*** Opening Input for this task ***

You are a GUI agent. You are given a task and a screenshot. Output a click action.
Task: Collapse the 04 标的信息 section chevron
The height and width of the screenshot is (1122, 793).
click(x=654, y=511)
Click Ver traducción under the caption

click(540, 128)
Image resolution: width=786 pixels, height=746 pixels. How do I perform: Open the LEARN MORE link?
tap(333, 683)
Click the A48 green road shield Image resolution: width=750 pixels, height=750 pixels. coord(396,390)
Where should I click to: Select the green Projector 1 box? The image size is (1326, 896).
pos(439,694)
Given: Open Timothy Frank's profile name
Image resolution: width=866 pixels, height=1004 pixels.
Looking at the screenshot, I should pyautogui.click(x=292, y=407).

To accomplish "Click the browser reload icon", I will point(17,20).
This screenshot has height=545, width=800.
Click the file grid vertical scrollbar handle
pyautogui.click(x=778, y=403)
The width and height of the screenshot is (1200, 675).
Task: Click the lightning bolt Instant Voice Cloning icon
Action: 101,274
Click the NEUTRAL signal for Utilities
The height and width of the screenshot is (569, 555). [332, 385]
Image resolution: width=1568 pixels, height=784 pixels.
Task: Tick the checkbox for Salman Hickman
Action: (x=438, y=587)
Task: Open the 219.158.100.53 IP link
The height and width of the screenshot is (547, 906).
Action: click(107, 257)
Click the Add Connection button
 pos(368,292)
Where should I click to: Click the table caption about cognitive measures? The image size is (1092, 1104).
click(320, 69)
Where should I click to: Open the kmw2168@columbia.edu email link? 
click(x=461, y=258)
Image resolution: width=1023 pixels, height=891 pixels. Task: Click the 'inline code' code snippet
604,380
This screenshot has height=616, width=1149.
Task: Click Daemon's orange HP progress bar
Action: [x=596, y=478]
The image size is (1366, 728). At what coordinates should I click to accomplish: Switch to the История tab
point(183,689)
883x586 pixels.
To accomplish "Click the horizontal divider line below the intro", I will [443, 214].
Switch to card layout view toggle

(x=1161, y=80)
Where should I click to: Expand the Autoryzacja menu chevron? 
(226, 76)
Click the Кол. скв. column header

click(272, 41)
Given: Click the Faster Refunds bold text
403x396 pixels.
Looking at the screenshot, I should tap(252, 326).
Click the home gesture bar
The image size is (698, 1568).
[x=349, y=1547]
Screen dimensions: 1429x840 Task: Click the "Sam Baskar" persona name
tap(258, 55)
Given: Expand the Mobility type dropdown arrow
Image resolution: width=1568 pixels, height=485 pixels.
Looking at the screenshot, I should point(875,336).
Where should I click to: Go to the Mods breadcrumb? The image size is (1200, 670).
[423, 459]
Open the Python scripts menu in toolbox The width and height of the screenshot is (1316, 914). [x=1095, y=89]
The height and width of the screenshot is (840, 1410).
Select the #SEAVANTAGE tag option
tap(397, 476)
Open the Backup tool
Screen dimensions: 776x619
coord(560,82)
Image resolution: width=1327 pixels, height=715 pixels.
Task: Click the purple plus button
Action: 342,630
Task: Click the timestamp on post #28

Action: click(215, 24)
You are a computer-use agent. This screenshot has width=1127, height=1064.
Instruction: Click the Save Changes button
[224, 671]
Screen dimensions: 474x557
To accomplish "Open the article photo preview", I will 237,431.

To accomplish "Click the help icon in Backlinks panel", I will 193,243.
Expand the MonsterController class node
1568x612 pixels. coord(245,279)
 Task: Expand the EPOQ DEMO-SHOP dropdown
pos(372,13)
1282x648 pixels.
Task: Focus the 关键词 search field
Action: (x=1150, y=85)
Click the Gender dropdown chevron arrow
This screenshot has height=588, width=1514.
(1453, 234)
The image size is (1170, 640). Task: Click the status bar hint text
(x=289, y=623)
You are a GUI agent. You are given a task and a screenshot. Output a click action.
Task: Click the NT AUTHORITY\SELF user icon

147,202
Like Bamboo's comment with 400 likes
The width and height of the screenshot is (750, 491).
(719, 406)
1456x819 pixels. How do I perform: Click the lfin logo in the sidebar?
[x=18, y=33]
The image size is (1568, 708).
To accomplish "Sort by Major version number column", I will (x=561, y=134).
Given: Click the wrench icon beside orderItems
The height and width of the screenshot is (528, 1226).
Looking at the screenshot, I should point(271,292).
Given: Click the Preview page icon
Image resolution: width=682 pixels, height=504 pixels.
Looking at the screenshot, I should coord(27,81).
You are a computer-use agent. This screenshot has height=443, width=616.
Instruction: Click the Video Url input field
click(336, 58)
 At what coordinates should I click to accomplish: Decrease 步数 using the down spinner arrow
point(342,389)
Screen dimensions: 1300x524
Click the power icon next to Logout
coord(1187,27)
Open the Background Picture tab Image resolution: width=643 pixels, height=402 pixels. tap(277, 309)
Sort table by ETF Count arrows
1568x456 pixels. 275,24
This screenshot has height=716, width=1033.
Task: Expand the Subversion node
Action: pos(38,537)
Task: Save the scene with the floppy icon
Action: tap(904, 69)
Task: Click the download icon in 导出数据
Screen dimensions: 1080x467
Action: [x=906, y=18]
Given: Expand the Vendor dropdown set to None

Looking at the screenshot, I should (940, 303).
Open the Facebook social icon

*** Closing Input for this task ***

> **Exercise aim**
The task requires that all the material be restated word for word.

> **Output for this exercise**
You are a GUI agent. You are given a task and a screenshot. Output a click action.
Task: Collapse the 04 标的信息 section chevron
The height and width of the screenshot is (1122, 793).
click(x=654, y=511)
Click Ver traducción under the caption

click(540, 128)
Image resolution: width=786 pixels, height=746 pixels. How do I perform: Open the LEARN MORE link?
tap(333, 683)
Click the A48 green road shield Image resolution: width=750 pixels, height=750 pixels. coord(396,390)
Where should I click to: Select the green Projector 1 box? The image size is (1326, 896).
pos(439,694)
Given: Open Timothy Frank's profile name
Image resolution: width=866 pixels, height=1004 pixels.
Looking at the screenshot, I should pyautogui.click(x=292, y=407).

To accomplish "Click the browser reload icon", I will point(17,20).
This screenshot has height=545, width=800.
Click the file grid vertical scrollbar handle
pyautogui.click(x=778, y=403)
The width and height of the screenshot is (1200, 675).
Task: Click the lightning bolt Instant Voice Cloning icon
Action: 101,274
Click the NEUTRAL signal for Utilities
The height and width of the screenshot is (569, 555). [332, 385]
Image resolution: width=1568 pixels, height=784 pixels.
Task: Tick the checkbox for Salman Hickman
Action: (x=438, y=587)
Task: Open the 219.158.100.53 IP link
The height and width of the screenshot is (547, 906).
Action: click(107, 257)
Click the Add Connection button
 pos(368,292)
Where should I click to: Click the table caption about cognitive measures? The image size is (1092, 1104).
click(320, 69)
Where should I click to: Open the kmw2168@columbia.edu email link? 
click(x=461, y=258)
Image resolution: width=1023 pixels, height=891 pixels. Task: Click the 'inline code' code snippet
604,380
This screenshot has height=616, width=1149.
Task: Click Daemon's orange HP progress bar
Action: [x=596, y=478]
The image size is (1366, 728). At what coordinates should I click to accomplish: Switch to the История tab
point(183,689)
883x586 pixels.
To accomplish "Click the horizontal divider line below the intro", I will [443, 214].
Switch to card layout view toggle

(x=1161, y=80)
Where should I click to: Expand the Autoryzacja menu chevron? 
(226, 76)
Click the Кол. скв. column header

click(272, 41)
Given: Click the Faster Refunds bold text
403x396 pixels.
Looking at the screenshot, I should tap(252, 326).
Click the home gesture bar
The image size is (698, 1568).
[x=349, y=1547]
Screen dimensions: 1429x840 Task: Click the "Sam Baskar" persona name
tap(258, 55)
Given: Expand the Mobility type dropdown arrow
Image resolution: width=1568 pixels, height=485 pixels.
Looking at the screenshot, I should point(875,336).
Where should I click to: Go to the Mods breadcrumb? The image size is (1200, 670).
[423, 459]
Open the Python scripts menu in toolbox The width and height of the screenshot is (1316, 914). [x=1095, y=89]
The height and width of the screenshot is (840, 1410).
Select the #SEAVANTAGE tag option
tap(397, 476)
Open the Backup tool
Screen dimensions: 776x619
coord(560,82)
Image resolution: width=1327 pixels, height=715 pixels.
Task: Click the purple plus button
Action: 342,630
Task: Click the timestamp on post #28

Action: click(215, 24)
You are a computer-use agent. This screenshot has width=1127, height=1064.
Instruction: Click the Save Changes button
[224, 671]
Screen dimensions: 474x557
To accomplish "Open the article photo preview", I will 237,431.

To accomplish "Click the help icon in Backlinks panel", I will 193,243.
Expand the MonsterController class node
1568x612 pixels. coord(245,279)
 Task: Expand the EPOQ DEMO-SHOP dropdown
pos(372,13)
1282x648 pixels.
Task: Focus the 关键词 search field
Action: (x=1150, y=85)
Click the Gender dropdown chevron arrow
This screenshot has height=588, width=1514.
(1453, 234)
The image size is (1170, 640). Task: Click the status bar hint text
(x=289, y=623)
You are a GUI agent. You are given a task and a screenshot. Output a click action.
Task: Click the NT AUTHORITY\SELF user icon

147,202
Like Bamboo's comment with 400 likes
The width and height of the screenshot is (750, 491).
(719, 406)
1456x819 pixels. How do I perform: Click the lfin logo in the sidebar?
[x=18, y=33]
The image size is (1568, 708).
To accomplish "Sort by Major version number column", I will (x=561, y=134).
Given: Click the wrench icon beside orderItems
The height and width of the screenshot is (528, 1226).
Looking at the screenshot, I should point(271,292).
Given: Click the Preview page icon
Image resolution: width=682 pixels, height=504 pixels.
Looking at the screenshot, I should coord(27,81).
You are a computer-use agent. This screenshot has height=443, width=616.
Instruction: Click the Video Url input field
click(336, 58)
 At what coordinates should I click to accomplish: Decrease 步数 using the down spinner arrow
point(342,389)
Screen dimensions: 1300x524
Click the power icon next to Logout
coord(1187,27)
Open the Background Picture tab Image resolution: width=643 pixels, height=402 pixels. tap(277, 309)
Sort table by ETF Count arrows
1568x456 pixels. 275,24
This screenshot has height=716, width=1033.
Task: Expand the Subversion node
Action: pos(38,537)
Task: Save the scene with the floppy icon
Action: tap(904, 69)
Task: Click the download icon in 导出数据
Screen dimensions: 1080x467
Action: [x=906, y=18]
Given: Expand the Vendor dropdown set to None

Looking at the screenshot, I should (940, 303).
Open the Facebook social icon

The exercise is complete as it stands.